Exercise data Start Marker

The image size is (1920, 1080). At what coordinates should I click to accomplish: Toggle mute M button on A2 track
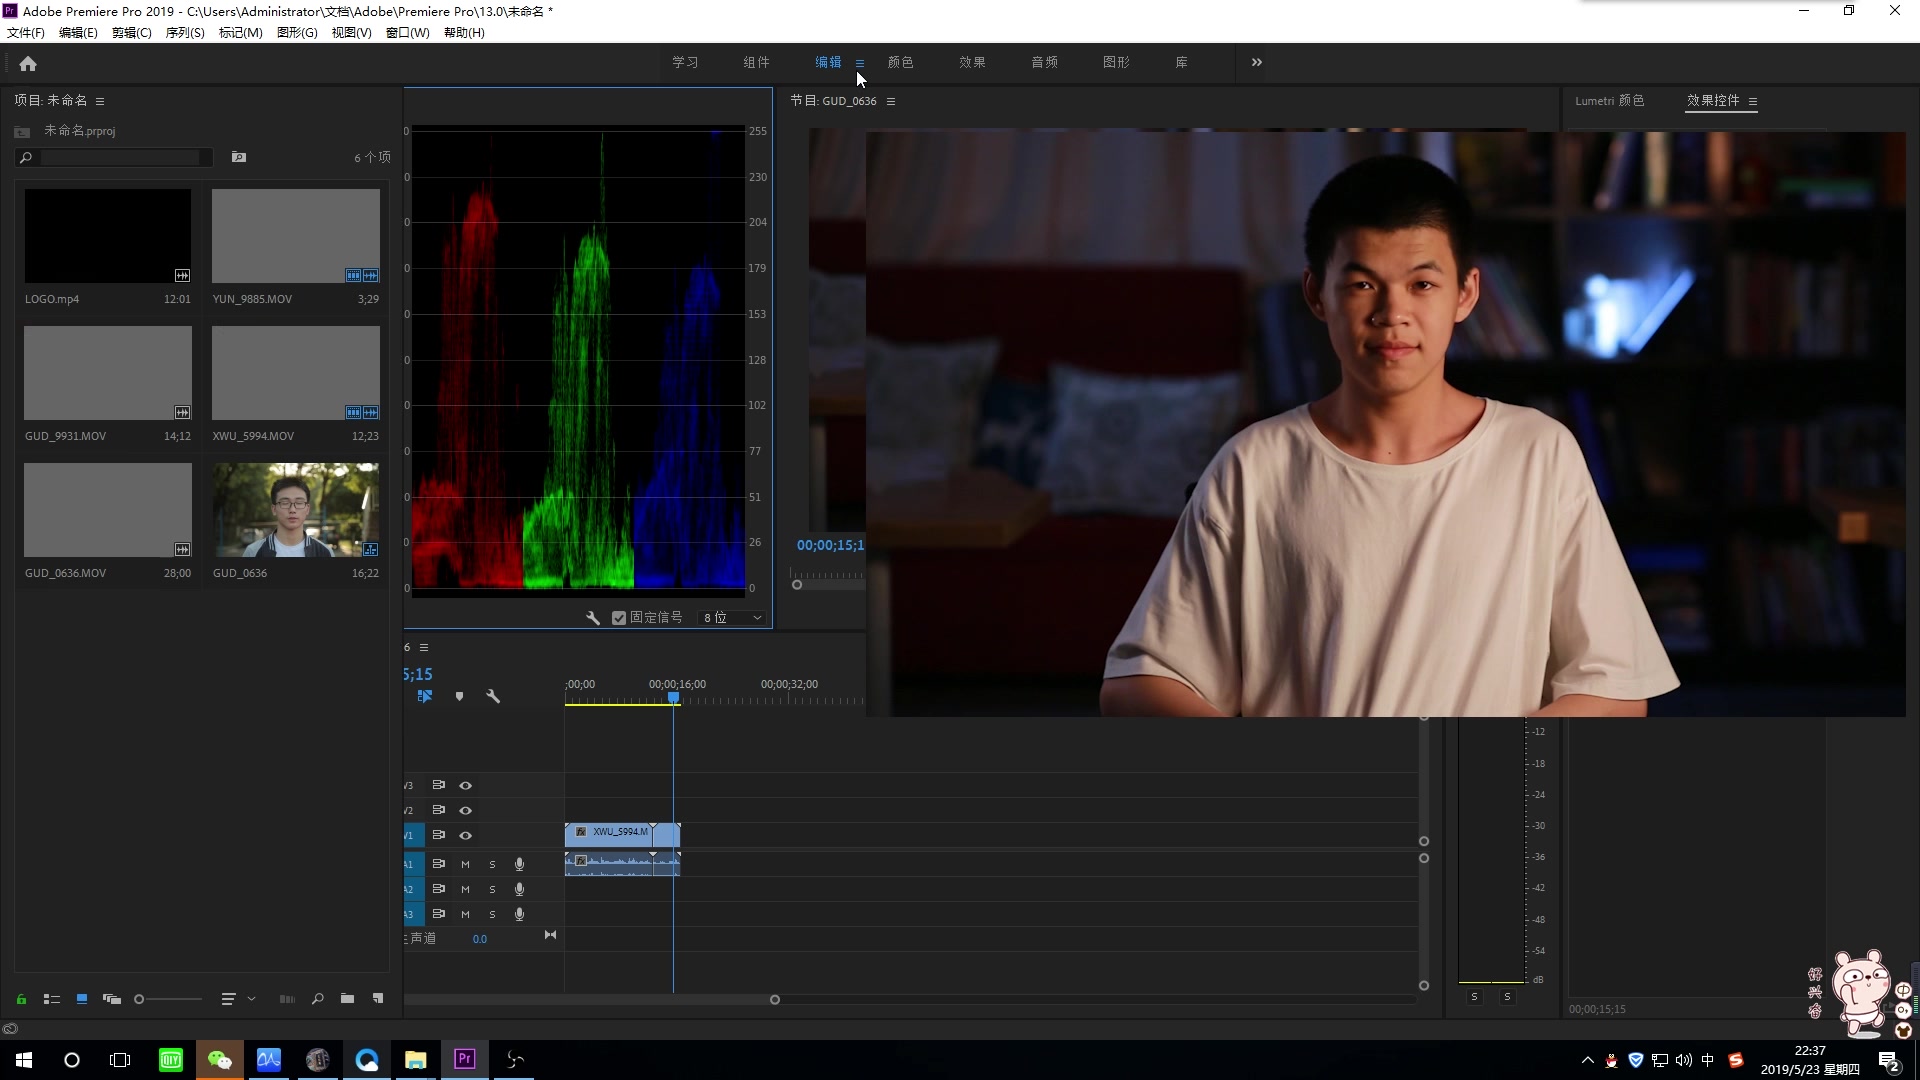[x=465, y=889]
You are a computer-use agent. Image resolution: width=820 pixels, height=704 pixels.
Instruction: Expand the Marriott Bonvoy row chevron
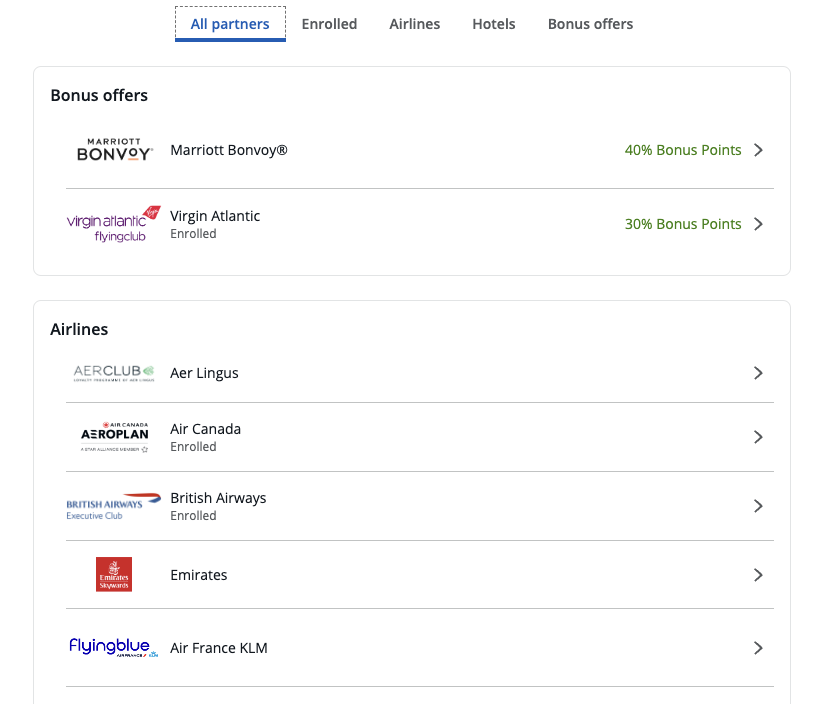click(758, 150)
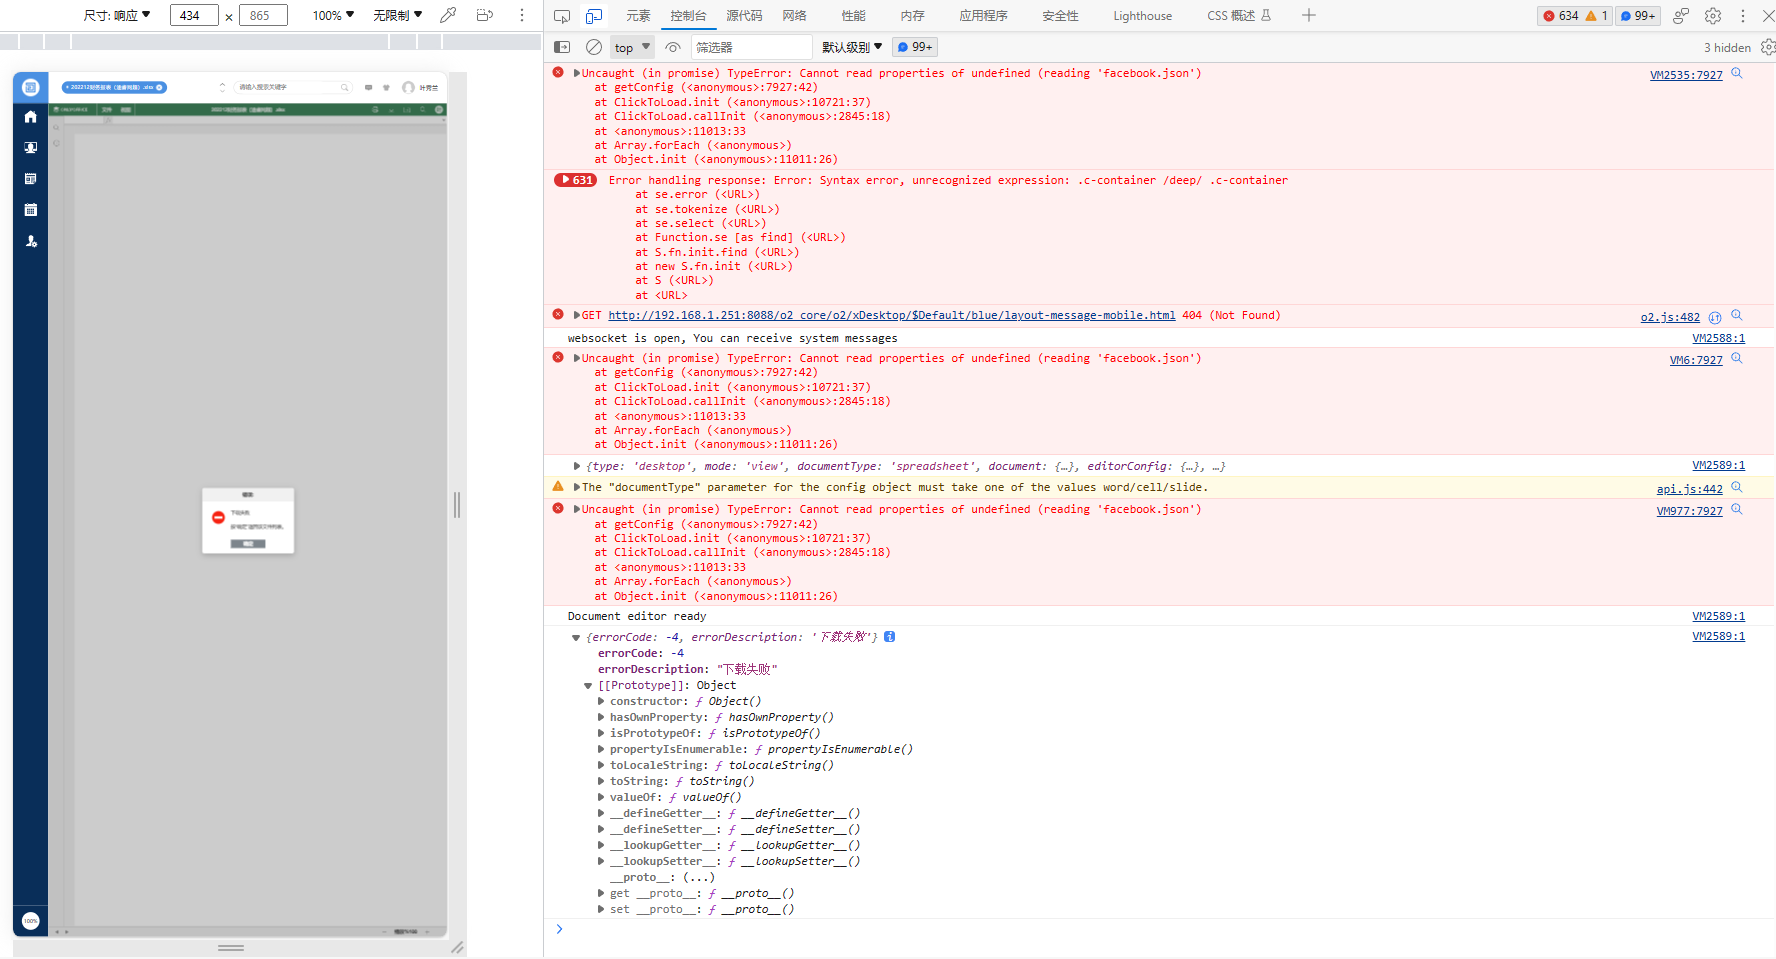Switch to the 网络 tab
Viewport: 1776px width, 959px height.
[x=795, y=16]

Exercise data End Marker

Problem → Your answer must be the lines from the one containing "Instruction: Expand the" through the last line of the records, printed exactly with no pictures; please include both ends.

Answer box →
Instruction: Expand the Marriott Bonvoy row chevron
click(758, 150)
Switch to the 网络 tab
Viewport: 1776px width, 959px height.
[x=795, y=16]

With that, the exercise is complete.